Ancilostomíases

 

Familia Ancylostomidae: Esses parasitos apresentam capsula bucal com órgãos de fixação representado pôr placas ou pôr dentes. 

Espécies de interesse: 

·                Ancylostoma duodenale: parasita habitual do homem, possuindo dois pares de dentes na cápsula bucal subiguais. 

Morfologia:  adultos - os machos tem a cor esbranquiçada, ligeiramente e uniformemente encurvado  medindo 7 a 11 mm de comprimento, com bolsa copuladora bem desenvolvida. As fêmeas tem a mesma coloração do macho, medem 10 a 14 mm de comprimento, calibrosas, terminando em ponta romba e com espinho caudal. 

·        Necator americanus: parasita habitual do homem, a cápsula bucal é pequena, sendo observado no lado ventral um par de placas e no dorsal um dente seguido profundamente no sentido subventral de um par de lancetas.  

Morfologia: Adultos - esses helmintos tem a coloração amarelada de curvatura na extremidade anterior no sentido invertido ao do corpo. Os machos medem de 7 a 9 mm de comprimento, com bolsa copuladora alongada. As fêmeas medem de 9 a 11 mm de comprimento, com sua extremidade posterior arredondada, sem espinho caudal. 

·        Ancylostoma braziliense: parasita comum do intestino delgado de cães e gatos, possuindo na cápsula bucal dois pares de dentes desiguais. Morfologia: Adultos - semelhante as espécies de Ancylostoma com exceção do tamanho (são menores) e da cápsula bucal. 

·        Ancylostoma caninum: parasita comum do intestino delgado de cães e gatos, possuindo na cápsula bucal três pares de dentes subiguais.  

Morfologia:  Adultos - semelhante ao Ancylostoma duodenale com exceção da cápsula bucal. 

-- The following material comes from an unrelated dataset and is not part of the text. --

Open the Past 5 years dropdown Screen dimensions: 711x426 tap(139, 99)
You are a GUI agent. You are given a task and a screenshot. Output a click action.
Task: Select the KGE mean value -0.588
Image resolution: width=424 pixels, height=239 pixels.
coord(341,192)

Quanto a morfologia dos ovos são comuns a todas as espécies: são arredondados ou elipsóides, medindo de 60 x 40 mm o Ancylostoma duodenale e 70 x 40 mm o Necator americanus. A parede do ovo é dupla, delicada e transparente, no interior pode ser observado as células de formado globoso e tonalidade acastanhada.

 

Patogenia: Resultado das ações das formas larvárias e adultas sobre o organismo.  

 

Ação patogênica das formas larvárias: passagem pelo tegumento cutâneo gerando prurido e infecções segundarias pelo inóculo de bactérias. Passagem pelos pulmões gerando lesões, hemorragia e irritabilidade.  

 

Ação patogênica das formas adultas: ação espoliadora no intestino delgado com destruição do tecido intestinal gerando hemorragias, ações toxicas pelas excreções e secreções dos helmintos.  

 

Sintomatologia: semelhante a outras helmintoses gerando um quadro de bronquite, dores torácicas, febre, tosse, irritabilidade, insônia, diarréias, dores abdominais, incapacidade física e mental na criança, edema de face, geofagismo, eosinofilia, anemia e pele amarelada.  

Diagnóstico: encontro nas fezes de ovos e de vermes adultos. 

Tratamento: tetracloroetileno, pamoato de pirantel, tiabendazol e mebendazole. 

Profilaxia: identificação dos portadores e tratamento, proteção para os pés (uso de calçados), uso de fossas sépticas e tratamento de esgotos. 

Larva Migrans Tegumentar: são parasitos de outros animais e que ocasionalmente parasitam humanos.

*Ancylostoma braziliense:   

*Ancylostoma caninum:

*Gnathosma spinigerum: helmintos parasitas de cães e gatos.

*Bunostomum phlebotomum: helmintos parasitas de bovinos.

         No Brasil a larva migrans tegumentar é relativamente freqüente, principalmente no litoral sendo mais comuns os parasitos: Ancylostoma braziliense e Ancylostoma caninum. 

Sintomatologia: as larvas penetram na pele, gerando prurido, e erraticamente ocasionam lesões peculiares da dermatite linear verminótica (bicho geográfico). A cura pode ser espontânea. 

Diagnóstico: observação de pequenas lesões semelhantes a pápulas eritematosas que com o decorrer do avanço das larvas gera um rastro eritematoso bem característico. 

Tratamento: gelo, cloreto de etila, pomadas de tiabendazol e sais de piperazina. Em caso de infecções secundárias uso de anti-sépticos tópicos com iodo e metiolato. 

Profilaxia: interdições de cães e gatos à areias das praias, terrenos de construções e hortaliças. 

Larva Migrans Visceral: resultado da invasão de órgãos profundos por larvas de nematódeos de animais que atravessem a parede intestinal.